◆ **DATA TO USE**:
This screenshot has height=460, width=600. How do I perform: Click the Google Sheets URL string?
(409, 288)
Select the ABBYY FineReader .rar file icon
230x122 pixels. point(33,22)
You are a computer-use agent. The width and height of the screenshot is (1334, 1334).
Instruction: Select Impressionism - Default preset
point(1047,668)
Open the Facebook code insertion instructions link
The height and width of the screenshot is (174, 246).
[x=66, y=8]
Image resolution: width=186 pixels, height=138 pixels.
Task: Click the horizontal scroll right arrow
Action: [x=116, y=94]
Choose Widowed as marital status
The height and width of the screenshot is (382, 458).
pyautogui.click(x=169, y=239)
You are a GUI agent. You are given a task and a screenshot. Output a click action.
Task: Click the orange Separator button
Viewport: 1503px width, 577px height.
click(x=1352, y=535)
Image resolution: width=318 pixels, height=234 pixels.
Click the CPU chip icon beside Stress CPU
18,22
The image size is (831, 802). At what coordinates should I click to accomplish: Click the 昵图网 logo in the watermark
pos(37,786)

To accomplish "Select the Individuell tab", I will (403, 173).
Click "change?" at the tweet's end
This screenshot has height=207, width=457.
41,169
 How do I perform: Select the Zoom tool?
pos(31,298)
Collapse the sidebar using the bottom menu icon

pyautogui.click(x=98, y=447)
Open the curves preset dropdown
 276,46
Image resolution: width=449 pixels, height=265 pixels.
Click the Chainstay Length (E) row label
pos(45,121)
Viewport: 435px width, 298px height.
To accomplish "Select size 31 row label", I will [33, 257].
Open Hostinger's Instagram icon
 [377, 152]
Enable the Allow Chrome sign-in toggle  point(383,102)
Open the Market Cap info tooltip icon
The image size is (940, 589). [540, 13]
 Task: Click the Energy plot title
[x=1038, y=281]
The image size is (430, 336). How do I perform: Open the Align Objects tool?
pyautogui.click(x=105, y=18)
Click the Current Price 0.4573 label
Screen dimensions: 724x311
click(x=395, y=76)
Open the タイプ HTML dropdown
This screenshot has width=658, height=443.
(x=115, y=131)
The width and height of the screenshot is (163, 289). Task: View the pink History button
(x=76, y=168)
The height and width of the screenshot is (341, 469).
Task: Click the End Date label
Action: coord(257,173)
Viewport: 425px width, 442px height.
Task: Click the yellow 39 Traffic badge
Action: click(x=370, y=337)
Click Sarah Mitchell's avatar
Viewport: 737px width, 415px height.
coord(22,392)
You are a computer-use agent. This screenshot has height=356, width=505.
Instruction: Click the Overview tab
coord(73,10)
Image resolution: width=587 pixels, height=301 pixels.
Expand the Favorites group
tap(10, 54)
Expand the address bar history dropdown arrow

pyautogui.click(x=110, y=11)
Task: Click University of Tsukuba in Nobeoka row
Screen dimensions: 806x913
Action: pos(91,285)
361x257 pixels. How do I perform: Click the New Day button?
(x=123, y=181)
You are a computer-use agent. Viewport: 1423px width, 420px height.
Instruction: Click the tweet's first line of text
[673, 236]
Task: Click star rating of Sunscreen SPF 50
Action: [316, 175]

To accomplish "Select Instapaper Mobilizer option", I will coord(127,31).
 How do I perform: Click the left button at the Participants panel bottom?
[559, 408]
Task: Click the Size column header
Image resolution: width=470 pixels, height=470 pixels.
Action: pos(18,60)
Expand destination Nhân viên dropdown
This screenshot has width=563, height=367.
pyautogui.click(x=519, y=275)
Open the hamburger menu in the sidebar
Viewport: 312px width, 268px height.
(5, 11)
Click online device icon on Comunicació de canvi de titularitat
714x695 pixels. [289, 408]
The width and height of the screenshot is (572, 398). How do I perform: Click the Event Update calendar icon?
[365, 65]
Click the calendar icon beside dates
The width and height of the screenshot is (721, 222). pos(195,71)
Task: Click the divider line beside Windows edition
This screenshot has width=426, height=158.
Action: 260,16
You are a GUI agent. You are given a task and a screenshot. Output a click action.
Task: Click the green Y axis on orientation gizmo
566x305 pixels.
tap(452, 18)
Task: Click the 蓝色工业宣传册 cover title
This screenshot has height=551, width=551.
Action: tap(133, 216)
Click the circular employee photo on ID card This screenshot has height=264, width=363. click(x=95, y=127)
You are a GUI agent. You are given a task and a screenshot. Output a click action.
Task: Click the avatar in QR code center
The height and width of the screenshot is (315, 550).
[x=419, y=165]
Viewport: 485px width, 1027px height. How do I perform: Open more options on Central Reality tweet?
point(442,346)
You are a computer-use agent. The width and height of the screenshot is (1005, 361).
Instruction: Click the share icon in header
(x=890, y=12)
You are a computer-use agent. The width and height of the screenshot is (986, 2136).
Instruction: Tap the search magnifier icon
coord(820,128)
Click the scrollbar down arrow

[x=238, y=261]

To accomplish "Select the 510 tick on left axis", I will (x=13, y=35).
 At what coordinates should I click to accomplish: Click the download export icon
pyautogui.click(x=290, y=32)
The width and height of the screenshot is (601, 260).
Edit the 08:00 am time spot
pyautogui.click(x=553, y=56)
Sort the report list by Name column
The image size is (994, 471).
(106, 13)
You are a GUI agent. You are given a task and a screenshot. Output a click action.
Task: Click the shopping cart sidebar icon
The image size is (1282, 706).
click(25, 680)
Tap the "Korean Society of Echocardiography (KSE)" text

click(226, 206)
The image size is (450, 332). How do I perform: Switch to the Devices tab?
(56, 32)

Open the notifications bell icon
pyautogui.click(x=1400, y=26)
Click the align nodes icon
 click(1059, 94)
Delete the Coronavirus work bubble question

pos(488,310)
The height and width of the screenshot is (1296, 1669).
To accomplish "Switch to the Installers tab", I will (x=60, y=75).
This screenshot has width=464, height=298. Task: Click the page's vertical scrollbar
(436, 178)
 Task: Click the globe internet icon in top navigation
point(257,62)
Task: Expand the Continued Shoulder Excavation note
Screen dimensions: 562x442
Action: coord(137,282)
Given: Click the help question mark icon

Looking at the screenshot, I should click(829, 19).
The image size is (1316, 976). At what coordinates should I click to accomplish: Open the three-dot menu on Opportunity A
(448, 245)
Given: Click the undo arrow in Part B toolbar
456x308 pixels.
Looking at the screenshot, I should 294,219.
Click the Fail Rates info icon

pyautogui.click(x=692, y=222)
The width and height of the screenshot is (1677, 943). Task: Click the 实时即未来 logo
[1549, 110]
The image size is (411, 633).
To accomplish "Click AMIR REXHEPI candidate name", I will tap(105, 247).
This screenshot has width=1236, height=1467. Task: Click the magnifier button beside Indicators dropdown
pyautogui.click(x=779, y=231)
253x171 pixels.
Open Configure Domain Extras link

◆ **ACTION ITEM**:
Set down, exactly as they appear above, all lines from the one that has "is (1334, 1334)." down to the one that has "Open the Facebook", including those two and no others.

◆ **EXERCISE SOLUTION**:
You are a computer-use agent. The width and height of the screenshot is (1334, 1334).
Instruction: Select Impressionism - Default preset
point(1047,668)
Open the Facebook code insertion instructions link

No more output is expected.